One way to estimate the academic impact of higher public school spending is to see what it has accomplished in the past. That’s the purpose of the accompanying chart, which shows the percent change in K‑12 spending per pupil since 1968 and in SAT scores since 1972 (each of those being the earliest year for which data could be obtained at the time of this writing). Spending is up by 95 percent in real, inflation-adjusted dollars while SAT scores have fallen by 4 percent (accounting for the rescaling of the test in 1996).


Here’s another way to look at it: Californians spent $27 billion more on public schooling in 2010 than they did when Jerry Brown was elected to his first term as governor in 1974. That’s after taking both inflation and rising enrollment into account. Given that a $27 billion increase was accompanied by worse academic performance, the merits of a multibillion-dollar increase are, at best, questionable.

But is the SAT a good way to measure the school system’s academic performance? One criticism is that these scores may fluctuate based on the share of students taking the test. The theory is that a higher participation rate can drag down the average, given the inclusion of more low-achieving students. If that’s true, then the SAT-score decline in California may be larger than it at first seems, because the participation rate was actually 4 percentage points higher in the mid-1970s than in 2010.

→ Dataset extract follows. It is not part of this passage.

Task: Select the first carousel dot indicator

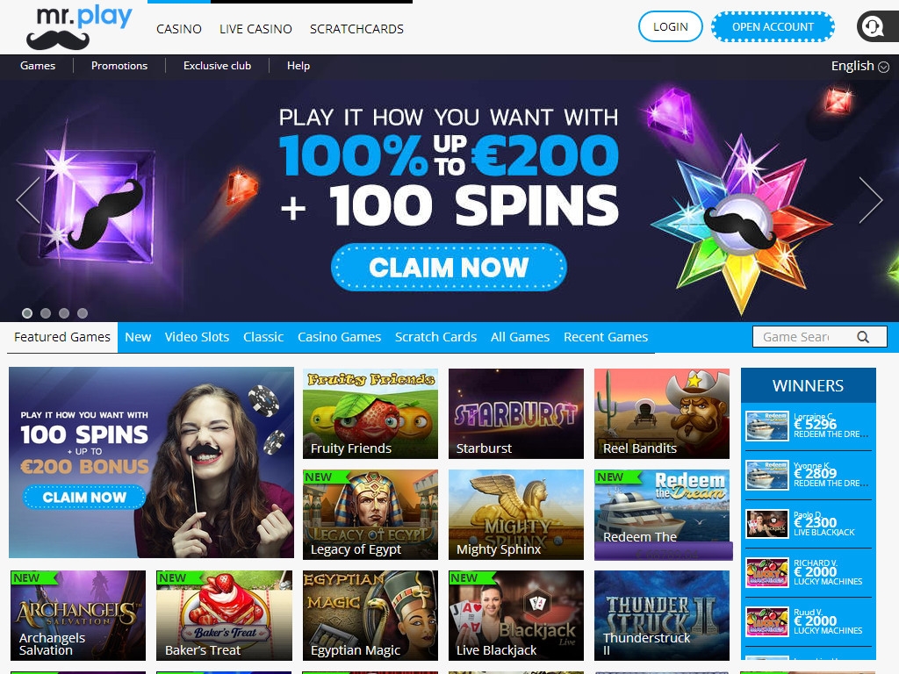Action: click(27, 313)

The increasing participation of lower-scoring minority students is also frequently offered to dismiss the decline in SAT scores during the 1960s and 1970s, but this argument, too, is unpersuasive. Nationwide, the scores of white students alone also declined, and there is little reason to imagine California was an exception to the national pattern.

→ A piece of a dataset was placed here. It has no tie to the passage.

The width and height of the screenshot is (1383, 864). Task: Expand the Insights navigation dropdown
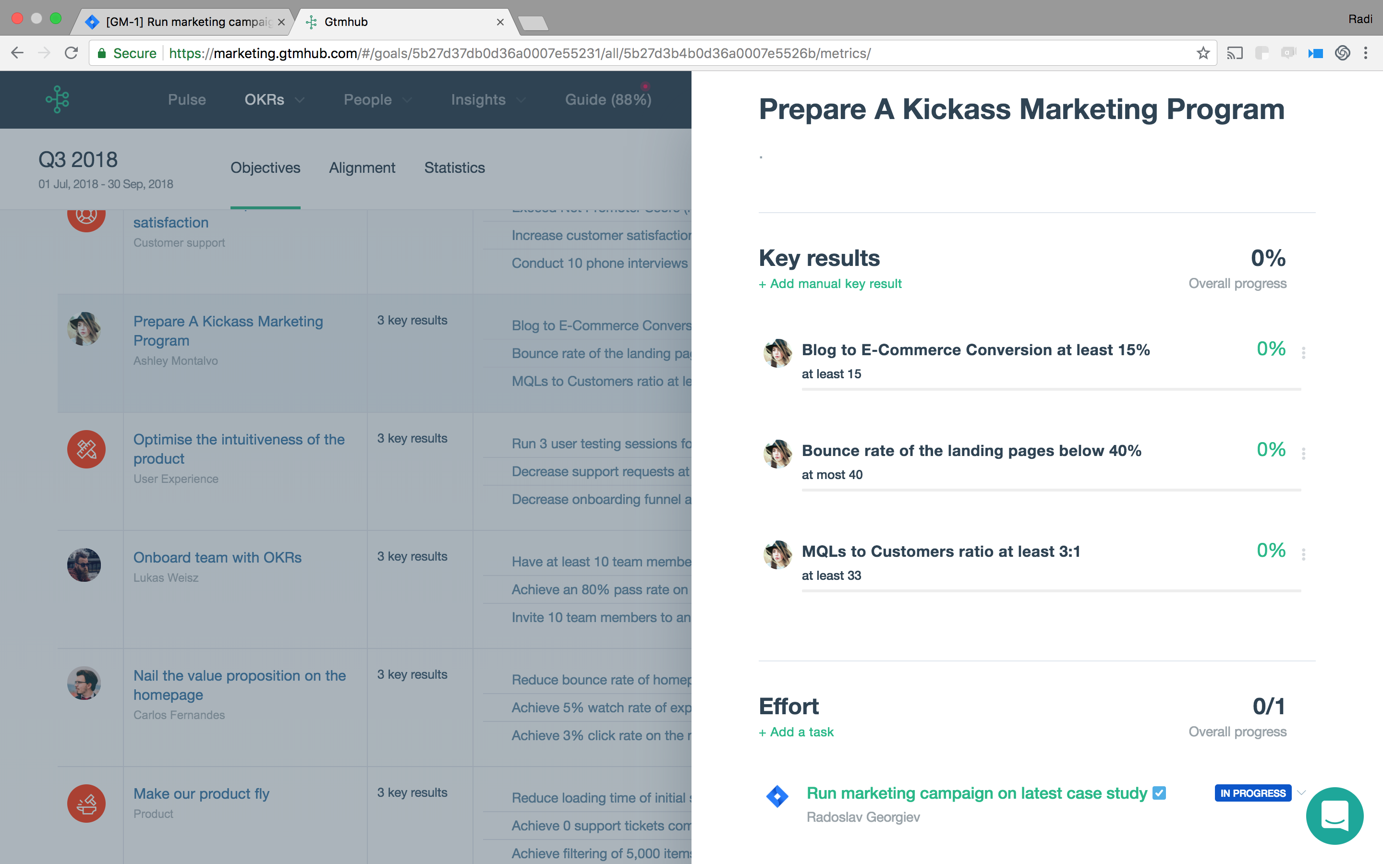pyautogui.click(x=521, y=100)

One valid critique of the SAT is that only a third of high school seniors take the test, and so it is not representative of the entire student population. While that’s true, those SAT takers represent the students most likely to go on to higher education and to become leaders of industry. When a massive increase in spending is accompanied by a fall in the performance of these students, it is a grim sign for the school system and for the state’s future.

Finally, it is true that a $7 billion tax increase would at least preserve a certain number of public sector jobs, even if those jobs have not, and likely will not, improve educational outcomes. But if that $7 billion is not taxed out of the free-enterprise sector of California’s economy, it will preserve or create private-sector jobs when it is spent or invested. And, contrary to the pattern shown in the accompanying chart, jobs in the free-enterprise sector do produce things that people value: from movies and music to citrus fruits and cellphones — thus generating new revenue. Tax away that money and you take away those private-sector jobs and revenue.

The final question boils down to this: Can Californians afford to tax $7 billion out of the productive sector of the economy and get nothing in return for the damage it would do?